(Problem to solve)
Could you please reproduce all the records below exactly, leaving out the images?

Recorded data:

━━━━━━

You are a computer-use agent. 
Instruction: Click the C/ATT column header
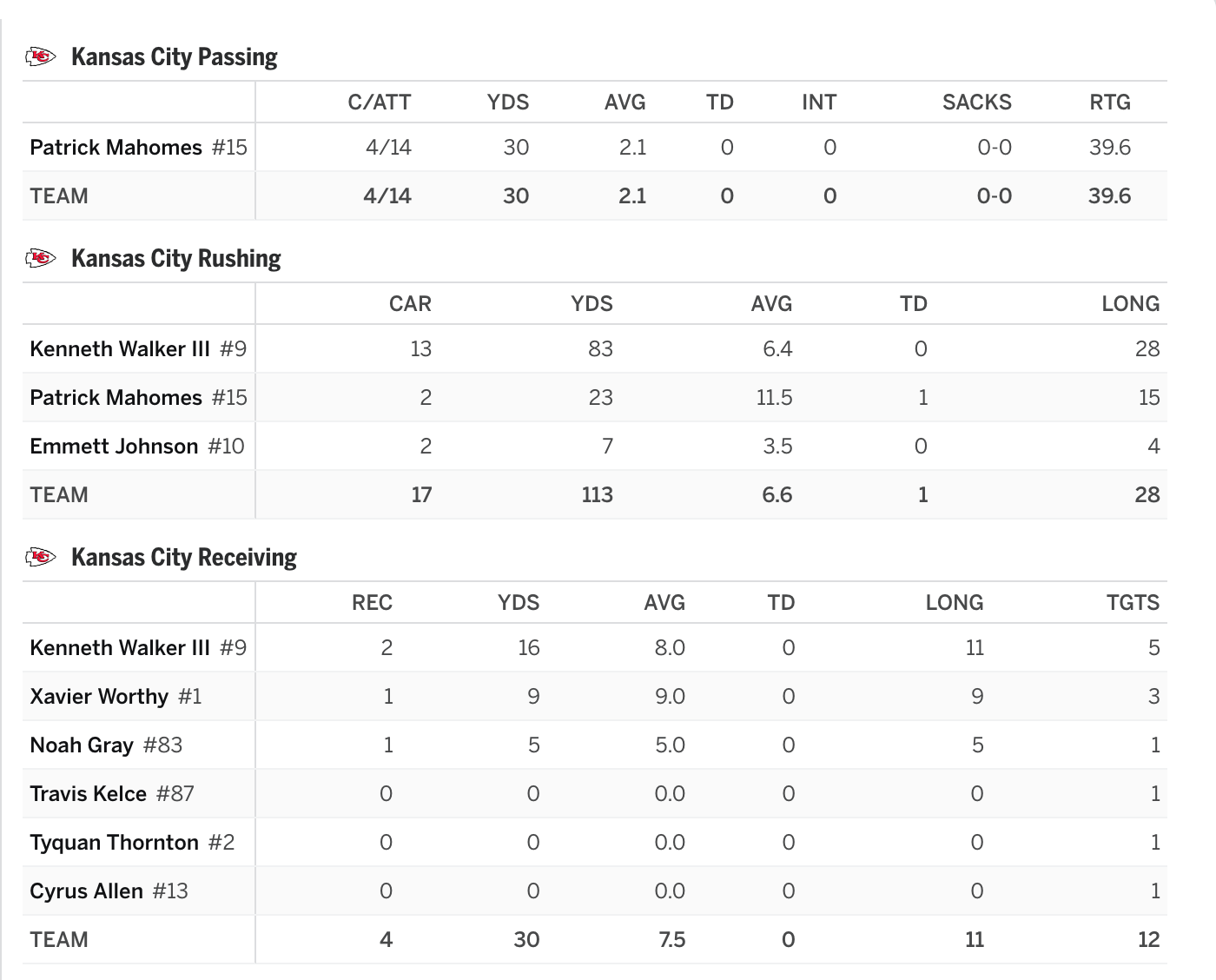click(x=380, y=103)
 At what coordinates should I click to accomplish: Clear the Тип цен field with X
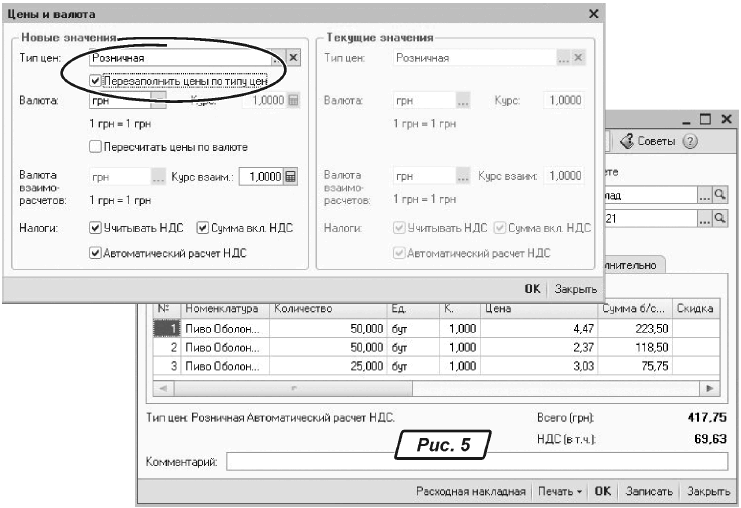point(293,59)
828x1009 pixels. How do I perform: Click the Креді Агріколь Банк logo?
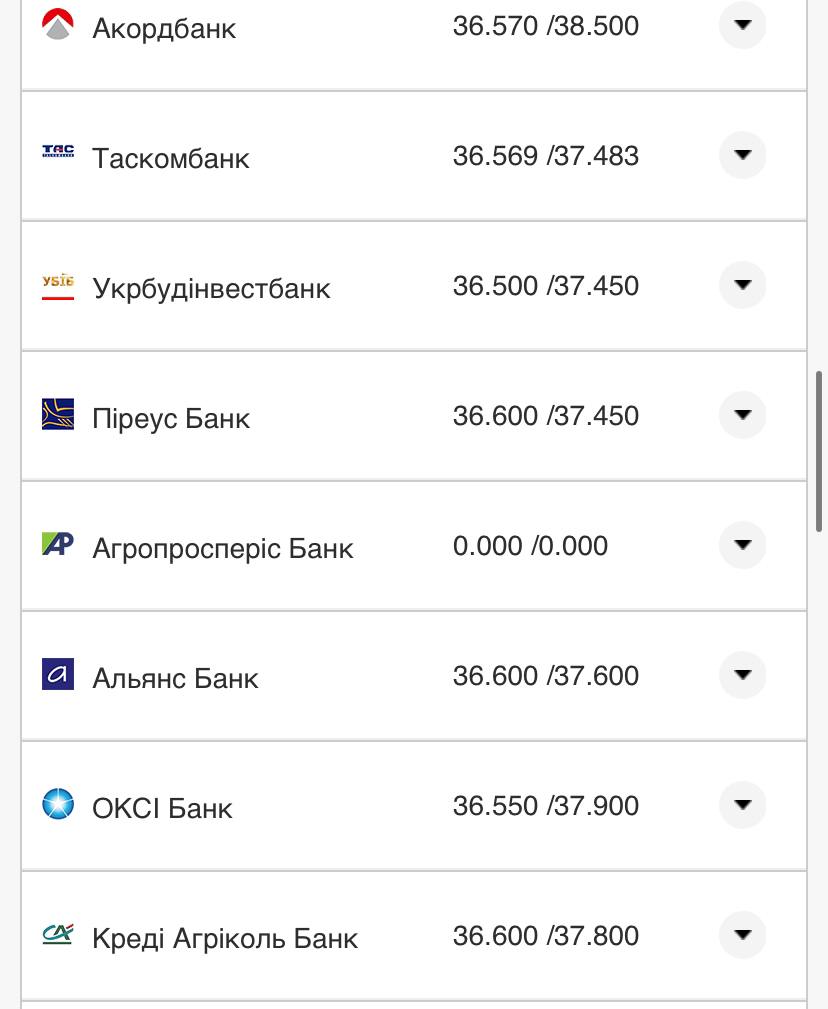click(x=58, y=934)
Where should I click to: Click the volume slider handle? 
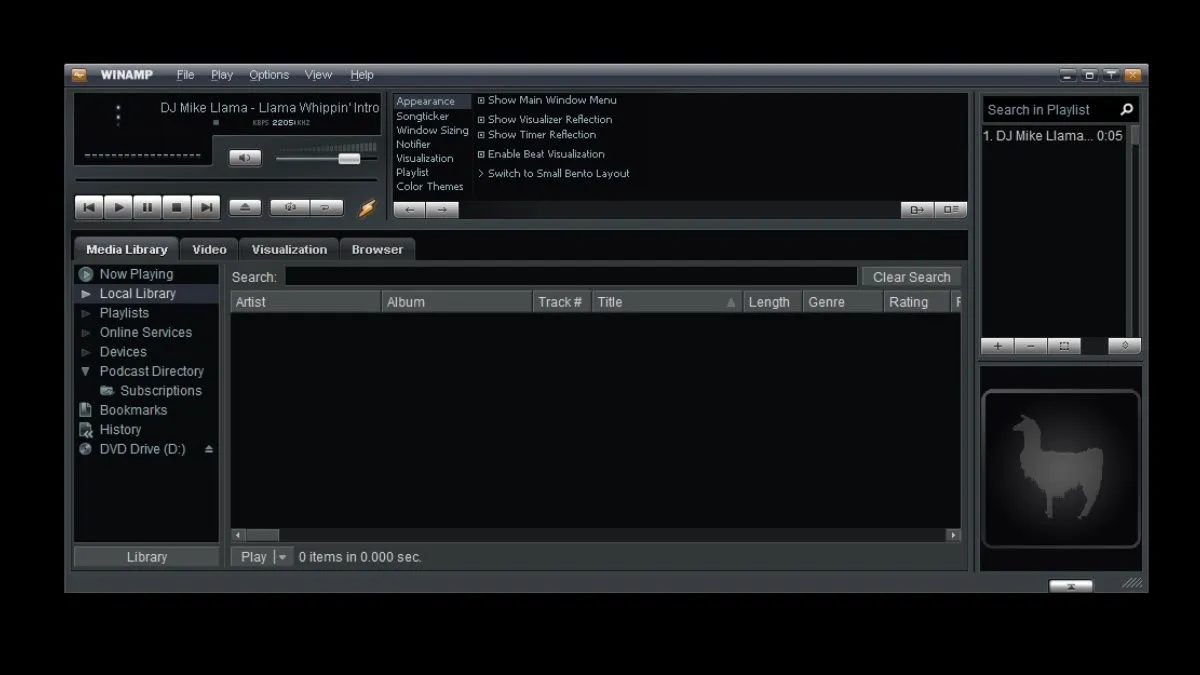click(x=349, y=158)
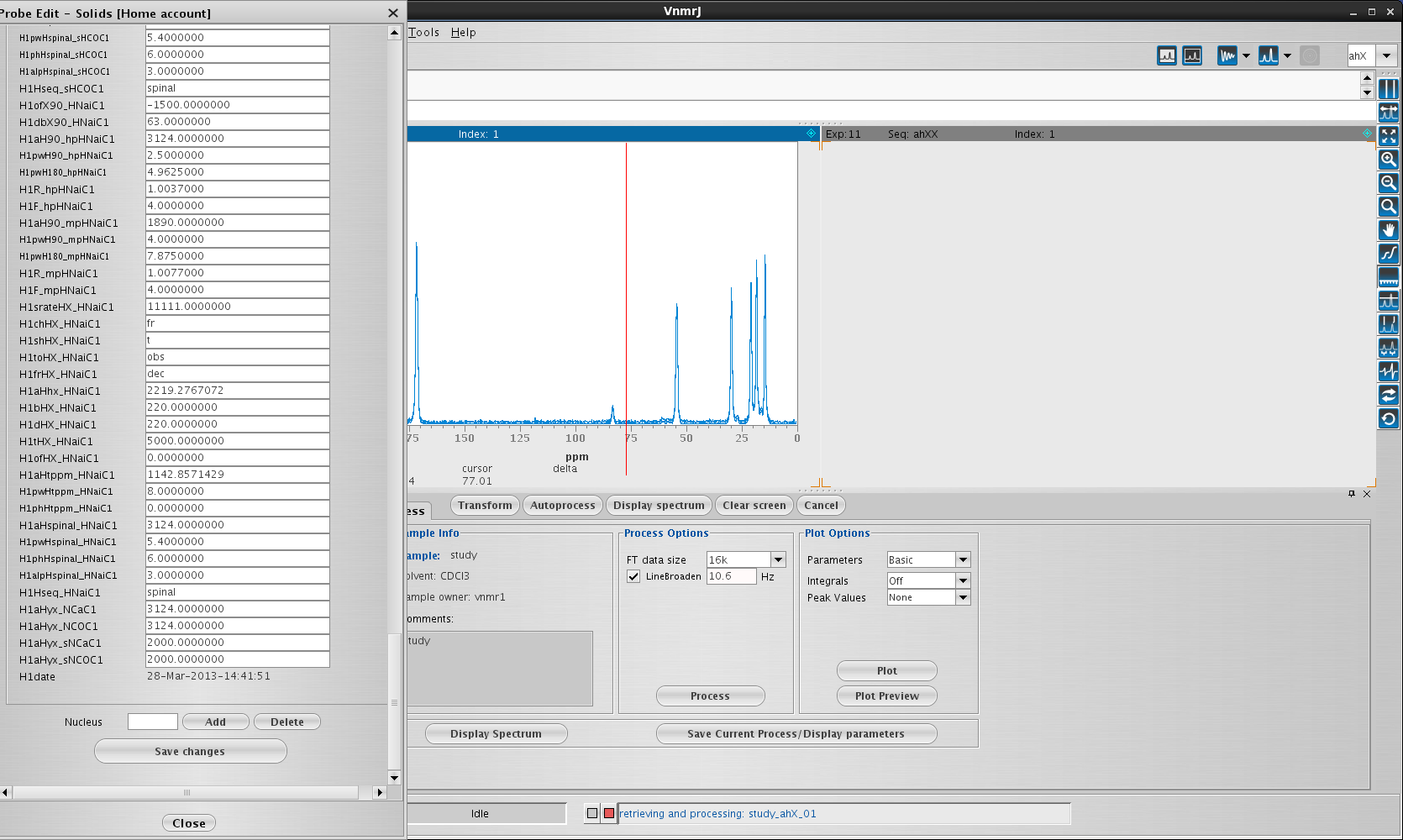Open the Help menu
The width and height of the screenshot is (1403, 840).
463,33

━━━━━━

(Exercise solution)
You are a computer-use agent. 
Instruction: Click the C/ATT column header
click(x=380, y=103)
 At what coordinates should I click to accomplish: Clear the Тип цен field with X
point(293,59)
828x1009 pixels. How do I perform: Click the Креді Агріколь Банк logo?
click(x=58, y=934)
Where should I click to: Click the volume slider handle? 
click(x=349, y=158)
Open the Help menu
The width and height of the screenshot is (1403, 840).
463,33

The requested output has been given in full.